* [Selected excerpt]
======

Marriage in Sudan is a fundamental social institution governed by Islamic law and Sudanese culture. Three types of marriages are recognized: traditional, civil, and religious. Arranged marriages are common, with parents typically arranging unions. Child marriage is an issue, with some exceptions to the legal age.

Sudanese wedding traditions include the "Qulat al-Khair" where the bride's family is approached, dowry customs, the "Shai El Henna" ceremony, and the Henna night. The contract, the feast of the contract, and the wedding day are central events in the marriage process. Sudanese weddings are marked by customs like the "zaffa," a wedding procession, and traditional food. Traditional attire is significant, with brides wearing "thoobs" and grooms wearing "jalabiyas." Various rituals and customs are observed, such as the Jirtig ritual and the cutting of a silk belt.

======

* [Data extract]
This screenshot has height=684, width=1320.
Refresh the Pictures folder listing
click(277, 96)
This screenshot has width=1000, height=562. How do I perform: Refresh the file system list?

======

* [Tasks to complete]
a) Reproduce verbatim the part of the passage on marriage in Sudan starting with "Marriage in Sudan" and going on through "a silk belt.".
b) Write a continuation of the passage on marriage in Sudan, picking up after its final sentence.

* [Responses for each task]
a)
Marriage in Sudan is a fundamental social institution governed by Islamic law and Sudanese culture. Three types of marriages are recognized: traditional, civil, and religious. Arranged marriages are common, with parents typically arranging unions. Child marriage is an issue, with some exceptions to the legal age.

Sudanese wedding traditions include the "Qulat al-Khair" where the bride's family is approached, dowry customs, the "Shai El Henna" ceremony, and the Henna night. The contract, the feast of the contract, and the wedding day are central events in the marriage process. Sudanese weddings are marked by customs like the "zaffa," a wedding procession, and traditional food. Traditional attire is significant, with brides wearing "thoobs" and grooms wearing "jalabiyas." Various rituals and customs are observed, such as the Jirtig ritual and the cutting of a silk belt.

b)
Post-wedding rituals include the Zaffa procession and the Waleema reception. Some Sudanese tribes incorporate unique customs, such as whipping during weddings or not allowing the wife to cook or sweep for a specified period.

== Statue ==

=== Law ===
Marriage is considered a fundamental social institution in Sudan, and it is highly valued in Sudanese culture. The majority of Sudanese people are Muslims, and Islamic law governs marriage and family matters. Under Islamic law, marriage is a contract between two parties, based on mutual consent between the groom and the bride's guardian (wali). The marriage contract is regulated by the Personal Status Law of 1991. The law sets the legal age of marriage to 18 for boys and 16 for girls, and supports polygyny.

Three types of marriages are recognized by law. Traditional marriage, also known as Zawaj al-Urfi or customary marriage, is recognised by the community and is not registered with the government. The second type is civil marriage, which is registered with the government and recognized by the law. The third type is religious marriage, which is performed in accordance with Islamic law and is recognized by the government.

The marriage contract in Sudan is regulated by the Personal Status Law of 1991, which has been met with a number of objections from feminist groups and human rights advocates.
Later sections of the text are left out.